Below are the records. Retype exactly the lines between the lines holding "Viewport: 2193px width, 861px height." and "1255x706 pixels.", inclusive.

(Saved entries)
◆ ◆ ◆ ◆

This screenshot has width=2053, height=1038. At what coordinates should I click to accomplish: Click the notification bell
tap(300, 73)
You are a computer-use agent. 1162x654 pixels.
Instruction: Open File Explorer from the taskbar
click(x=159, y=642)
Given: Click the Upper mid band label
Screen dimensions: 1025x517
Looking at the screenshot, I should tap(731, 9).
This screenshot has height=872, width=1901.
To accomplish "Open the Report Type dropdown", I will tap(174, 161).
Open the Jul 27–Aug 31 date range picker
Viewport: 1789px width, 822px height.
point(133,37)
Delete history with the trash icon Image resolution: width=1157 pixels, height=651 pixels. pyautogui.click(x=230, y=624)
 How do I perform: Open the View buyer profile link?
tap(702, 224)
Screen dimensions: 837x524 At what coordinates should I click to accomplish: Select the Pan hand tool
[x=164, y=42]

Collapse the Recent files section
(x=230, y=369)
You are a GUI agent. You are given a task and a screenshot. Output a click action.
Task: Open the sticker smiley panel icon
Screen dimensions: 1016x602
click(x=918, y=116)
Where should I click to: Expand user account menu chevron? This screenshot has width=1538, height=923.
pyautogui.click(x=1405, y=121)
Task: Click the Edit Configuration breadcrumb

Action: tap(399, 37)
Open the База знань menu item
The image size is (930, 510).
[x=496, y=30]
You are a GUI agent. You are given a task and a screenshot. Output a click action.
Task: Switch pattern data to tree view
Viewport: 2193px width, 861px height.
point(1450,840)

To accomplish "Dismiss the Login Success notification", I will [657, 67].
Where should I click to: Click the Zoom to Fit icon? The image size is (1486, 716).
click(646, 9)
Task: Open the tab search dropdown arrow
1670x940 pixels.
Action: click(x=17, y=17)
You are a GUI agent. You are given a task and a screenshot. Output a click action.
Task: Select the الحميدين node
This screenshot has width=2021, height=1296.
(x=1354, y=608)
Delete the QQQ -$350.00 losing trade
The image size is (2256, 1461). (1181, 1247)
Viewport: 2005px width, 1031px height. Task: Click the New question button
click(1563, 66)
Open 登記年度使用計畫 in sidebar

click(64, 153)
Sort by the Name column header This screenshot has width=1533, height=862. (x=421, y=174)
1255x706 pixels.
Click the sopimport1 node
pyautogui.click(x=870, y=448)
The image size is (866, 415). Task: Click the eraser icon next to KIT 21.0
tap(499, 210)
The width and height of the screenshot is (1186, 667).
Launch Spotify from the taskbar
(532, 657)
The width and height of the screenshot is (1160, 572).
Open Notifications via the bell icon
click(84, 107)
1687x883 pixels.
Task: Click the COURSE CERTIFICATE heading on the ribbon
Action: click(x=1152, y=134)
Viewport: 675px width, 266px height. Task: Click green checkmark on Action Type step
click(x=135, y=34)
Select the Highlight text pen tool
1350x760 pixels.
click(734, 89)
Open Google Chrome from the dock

◆ ◆ ◆ ◆

### REPLY
Viewport: 2193px width, 861px height.
point(1450,840)

To accomplish "Dismiss the Login Success notification", I will [657, 67].
Where should I click to: Click the Zoom to Fit icon? The image size is (1486, 716).
click(646, 9)
Task: Open the tab search dropdown arrow
1670x940 pixels.
Action: click(x=17, y=17)
You are a GUI agent. You are given a task and a screenshot. Output a click action.
Task: Select the الحميدين node
This screenshot has width=2021, height=1296.
(x=1354, y=608)
Delete the QQQ -$350.00 losing trade
The image size is (2256, 1461). (1181, 1247)
Viewport: 2005px width, 1031px height. Task: Click the New question button
click(1563, 66)
Open 登記年度使用計畫 in sidebar

click(64, 153)
Sort by the Name column header This screenshot has width=1533, height=862. (x=421, y=174)
1255x706 pixels.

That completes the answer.